> **ERKLÄRTES ZIEL**:
Schreibe den Zeitungsartikel über Martin Schulz als Kanzlerkandidaten der SPD weiter. Beginne direkt nach seinem letzten Satz.
-------- AUSZUG
Berlin
Die Hoffnungen ruhen auf einem Europäer

Der ehemalige EU-Parlamentspräsident Martin Schulz soll die SPD zurück ins Kanzleramt führen

24.01.2017 | Stand 02.12.2020, 18:45 Uhr

Vorläufiger Höhepunkt seiner Karriere: Martin Schulz wird wohl neuer SPD-Chef und Kanzlerkandidat der Sozialdemokraten. ‹ŒArch - foto: Imago

Berlin (DK) Martin Schulz, beherzter Vorkämpfer für die EU, aber ohne jede Regierungserfahrung, soll Kanzlerkandidat und Parteichef der SPD werden. Der Mann, der mehr als zwei Jahrzehnte im EU-Parlament die Fäden zog, könnte antreten, um Kanzlerin Angela Merkel (CDU) bei der Bundestagswahl im September vom Thron zu stoßen.
----------------
-------- GESPEICHERTES MATERIAL
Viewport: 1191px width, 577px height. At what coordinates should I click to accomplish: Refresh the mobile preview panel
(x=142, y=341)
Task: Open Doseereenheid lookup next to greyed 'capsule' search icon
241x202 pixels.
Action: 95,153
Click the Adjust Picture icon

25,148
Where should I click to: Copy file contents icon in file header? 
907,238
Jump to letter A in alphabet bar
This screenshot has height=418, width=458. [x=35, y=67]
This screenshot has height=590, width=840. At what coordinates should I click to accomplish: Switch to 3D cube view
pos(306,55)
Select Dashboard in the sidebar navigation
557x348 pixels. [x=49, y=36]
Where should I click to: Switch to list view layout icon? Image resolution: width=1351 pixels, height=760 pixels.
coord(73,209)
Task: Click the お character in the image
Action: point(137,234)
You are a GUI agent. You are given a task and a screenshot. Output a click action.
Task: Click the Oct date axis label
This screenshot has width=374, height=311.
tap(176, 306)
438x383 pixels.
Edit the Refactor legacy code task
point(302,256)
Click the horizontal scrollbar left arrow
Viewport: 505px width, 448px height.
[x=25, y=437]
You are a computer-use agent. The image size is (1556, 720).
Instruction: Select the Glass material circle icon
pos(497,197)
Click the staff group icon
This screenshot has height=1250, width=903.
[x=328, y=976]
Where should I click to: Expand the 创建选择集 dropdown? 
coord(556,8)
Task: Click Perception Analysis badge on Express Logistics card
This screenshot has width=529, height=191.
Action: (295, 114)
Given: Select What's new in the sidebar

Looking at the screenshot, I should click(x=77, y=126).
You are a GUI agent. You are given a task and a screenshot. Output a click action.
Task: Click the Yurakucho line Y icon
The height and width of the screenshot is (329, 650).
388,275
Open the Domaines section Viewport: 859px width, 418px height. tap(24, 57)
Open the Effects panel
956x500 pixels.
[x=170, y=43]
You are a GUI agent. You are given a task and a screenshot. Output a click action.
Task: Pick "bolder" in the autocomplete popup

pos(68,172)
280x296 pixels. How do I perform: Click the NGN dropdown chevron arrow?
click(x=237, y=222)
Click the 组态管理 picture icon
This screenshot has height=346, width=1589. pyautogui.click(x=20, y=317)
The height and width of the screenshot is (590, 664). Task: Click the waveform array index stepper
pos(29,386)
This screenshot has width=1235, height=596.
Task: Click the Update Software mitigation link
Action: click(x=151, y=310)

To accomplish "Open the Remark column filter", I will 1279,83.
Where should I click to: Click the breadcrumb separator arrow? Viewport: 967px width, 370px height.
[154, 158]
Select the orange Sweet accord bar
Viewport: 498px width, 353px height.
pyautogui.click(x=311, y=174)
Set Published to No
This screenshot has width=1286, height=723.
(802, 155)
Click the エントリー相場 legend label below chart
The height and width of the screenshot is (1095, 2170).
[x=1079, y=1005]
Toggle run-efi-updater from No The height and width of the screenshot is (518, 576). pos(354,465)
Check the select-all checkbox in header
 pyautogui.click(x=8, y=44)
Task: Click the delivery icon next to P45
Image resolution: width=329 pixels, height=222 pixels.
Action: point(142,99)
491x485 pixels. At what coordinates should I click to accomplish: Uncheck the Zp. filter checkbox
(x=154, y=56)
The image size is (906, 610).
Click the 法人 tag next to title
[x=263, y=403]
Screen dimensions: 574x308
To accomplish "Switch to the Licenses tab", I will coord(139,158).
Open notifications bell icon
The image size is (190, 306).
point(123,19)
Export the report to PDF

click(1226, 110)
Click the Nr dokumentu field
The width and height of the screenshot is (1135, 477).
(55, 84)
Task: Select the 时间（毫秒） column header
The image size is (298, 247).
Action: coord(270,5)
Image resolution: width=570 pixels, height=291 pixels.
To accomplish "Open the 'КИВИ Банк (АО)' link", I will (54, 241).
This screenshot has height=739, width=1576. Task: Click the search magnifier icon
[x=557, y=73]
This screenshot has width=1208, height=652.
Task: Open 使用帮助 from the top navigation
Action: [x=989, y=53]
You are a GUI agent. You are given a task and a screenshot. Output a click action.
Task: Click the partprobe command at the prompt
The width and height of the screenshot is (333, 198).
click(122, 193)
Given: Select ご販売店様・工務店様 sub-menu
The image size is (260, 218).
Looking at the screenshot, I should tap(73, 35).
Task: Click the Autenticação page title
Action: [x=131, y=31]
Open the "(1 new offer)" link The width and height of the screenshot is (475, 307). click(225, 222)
----------------
> **DIE ANTWORT**:
Ist der 61-Jährige vom Niederrhein ein Notkandidat? Ein zweiter Peer Steinbrück, der nach dem Verzicht von Sigmar Gabriel in den Ring muss, weil es keine Alternative gibt? Oder ist Schulz ein Hoffnungsträger, der mit seiner Energie und Erfahrung das Ruder in nur neun Monaten noch herumreißen kann?

In den Umfragen - und das gab wohl auch den Ausschlag für Gabriels Rückzug - halten auch die SPD-Mitglieder Schulz für den besseren Kandidaten. Es könnte mehr Ausdruck von Gabriels Schwäche sein als von Schulz' Stärke. Denn innenpolitisch ist er ein unbeschriebenes Blatt, unter den zehn beliebtesten Politikern ist er bislang nicht aufgetaucht.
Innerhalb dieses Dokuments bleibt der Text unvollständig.